Primary esophageal epithelial cells (passage 3) were harvested from subjects 394 (EoE) and 425 (non-EoE), and seeded onto a matrix of FEF3 cells within a collagen matrix. OTC was also constructed using EPC2-hTERT cells. Following epithelial differentiation and stratification, OTC were harvested for immunolocalization of EMT markers. A, B, C: Expression of mesenchymal marker vimentin (yellow) in EPC2-hTERT, EPC394 (EoE) and EPC425 (non-EoE) OTC. D, E, F: E-cadherin expression (red) in EPC2-hTERT, EPC394 (EoE) and EPC425 (non-EoE) grown in OTC. G, H, I: Expression of α-SMA (green) in OTC constructed using EPC2-hTERT, EPC394, and EPC425 cell lines. In all sections, nuclei are counterstained with DAPI (blue). Epithelial (Epi) and subepithelial (Sub) compartments are labeled. Images shown are at 200X magnification.

Figure 5. Expression of subepithelial collagen and mesenchymal/epithelial markers in native biopsies from EoE and control subjects used for primary esophageal epithelial cell lines

A, E: Trichrome stain of esophageal biopsy from subjects 394 and 425 shows differential subepithelial collagen deposition (blue) in EoE (394) and non EoE (425) subjects. B, F: Reduced epithelial E-cadherin (red) expression in EoE subject compared to normal control. Figure Finset shows magnified detail of E-cadherin in the normal control. C, D: Expression of mesenchymal marker vimentin (yellow) and α-SMA (green) in EoE subject. Figure D inset shows magnified detail of α-SMA expression in the EoE biopsy sample. G, H: Vimentin and α-SMA expression in control subject biopsy. Images are shown at 200X magnification.

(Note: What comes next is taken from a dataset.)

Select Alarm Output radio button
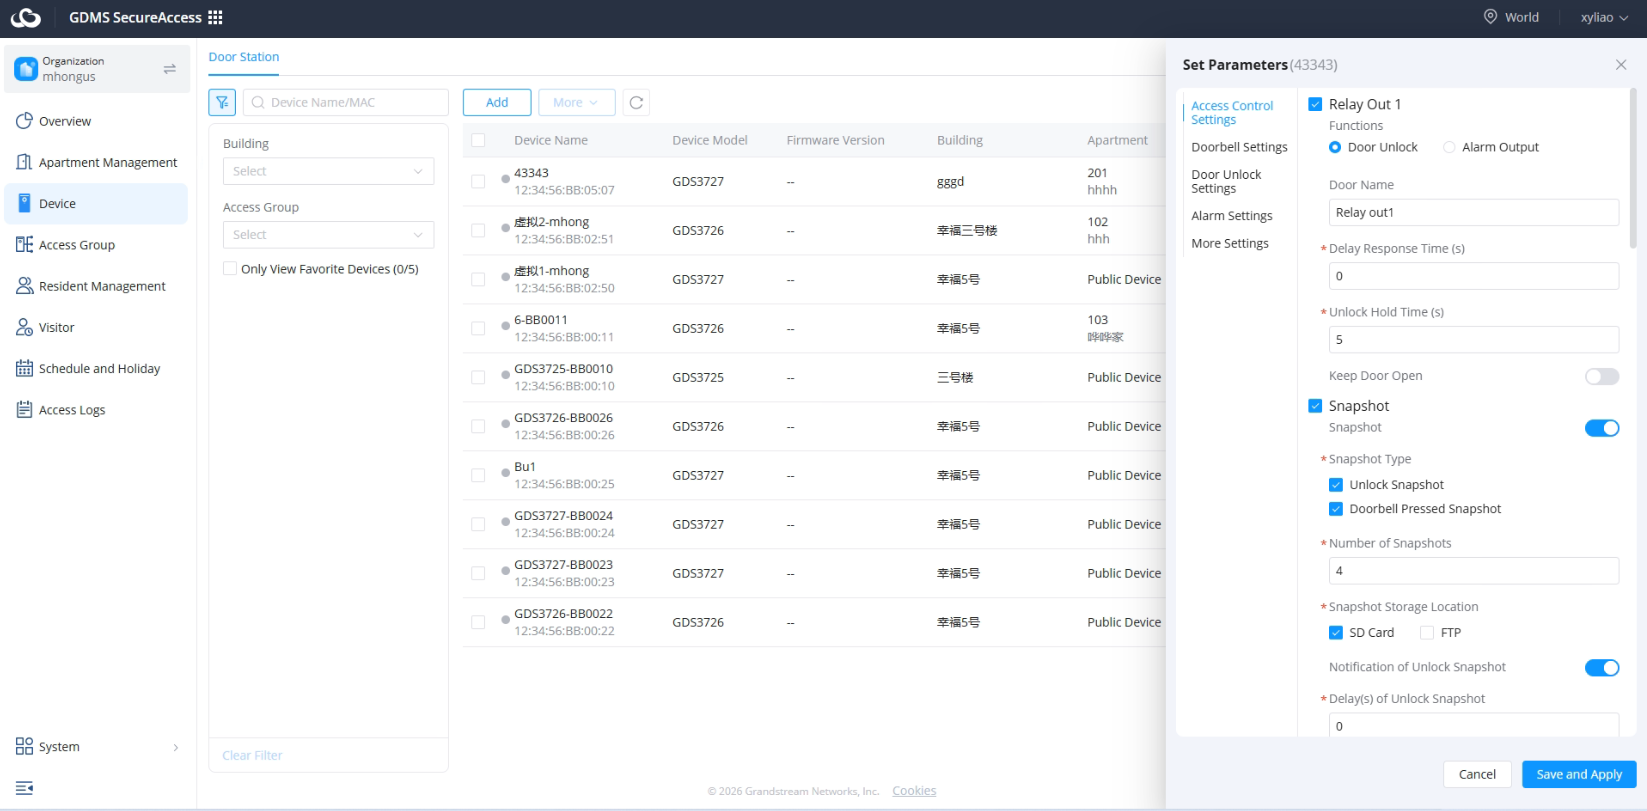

Figure 6. Proposed mechanism of esophageal epithelial-mesenchymal cross talk and EMT

Together, our model suggests that in a genetically predisposed host, factors secreted by esophageal epithelial cells prime esophageal fibroblasts to secrete cytokines including IL-1β and TNF-α. Fibroblast-derived cytokines IL-1β and TNF-α, then stimulate adjacent esophageal epithelial cells to lose epithelial markers (E-cadherin) and gain expression of mesenchymal markers including vimentin and α-SMA. Though our in vitro model suggests that while these features of EMT can occur in the absence of TGF-β, granulocyte-derived TGF-β and IL-1β (maroon box and arrows)and potentially autocrine signaling by epithelial-derived TGF-β (gray arrows),may further enhance the development of EMT in vivo.